2 . The computer program product of claim 1 , wherein the single media stream is a real-time conversation including at least one additional individual speaking a secondary language, and the method further includes: identifying specific utterances spoken by the at least one additional individual as background chatter; and generating an artificial dubbed version of the received single media stream in which the individual speaks the target language using the synthesized voice and the at least one additional individual speaks the secondary language at a reduce volume.
3 . The computer program product of claim 1 , wherein the single media stream including at least one additional individual speaking a secondary language, and the method further includes: receiving input indicative of user preferences indicating that utterances spoken in the secondary language should be dubbed; and based on the input indicative of user preferences, generating an artificial dubbed version of the received single media stream in which the individual and the at least one additional individual speak the target language using synthesized voices.
4 . The computer program product of claim 1 , wherein in the single media stream, the individual speaks first words with an accent in a second language and second words without accent in the second language, and the method further includes: using the neural network to update the voice profile for indicating that the first words were pronounced with the accent in the second language while the second words were not pronounced with the accent; and using the synthesized voice to artificially generate the dubbed version of the received single media stream in which the individual speaks the first words in the target language with accent in the second language and speaks the second words in the target language without accent in the second language.
5 . The computer program product of claim 1 , further comprising: obtaining a transcript of the single media stream; using an artificial neural network to analyze the transcript and to determine whether dubbing of words is needed in different languages; based on at least one rule for revising transcripts of media streams, automatically revising a first part of the transcript and avoid from revising a second part of the transcript; and generating the artificial dubbed version of the received single media stream using the synthesized voice that includes a dubbed version of the first and second parts of the transcript in the target language.
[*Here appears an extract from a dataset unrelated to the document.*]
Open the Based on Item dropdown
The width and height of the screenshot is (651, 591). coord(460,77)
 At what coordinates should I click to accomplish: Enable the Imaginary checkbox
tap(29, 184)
6 . The computer program product of claim 1 , wherein the single media stream is destined to a particular user, and the method further includes: obtaining a transcript of the single media stream; determining a user category indicative of a desired vocabulary based on demographic or behavioral data associated with the particular user; based on the determined user category for the particular user, revising the transcript of the single media stream in accordance with the desired vocabulary associated with the user category; and using the synthesized voice and the revised transcript to artificially generate the artificial dubbed version of the received single media stream.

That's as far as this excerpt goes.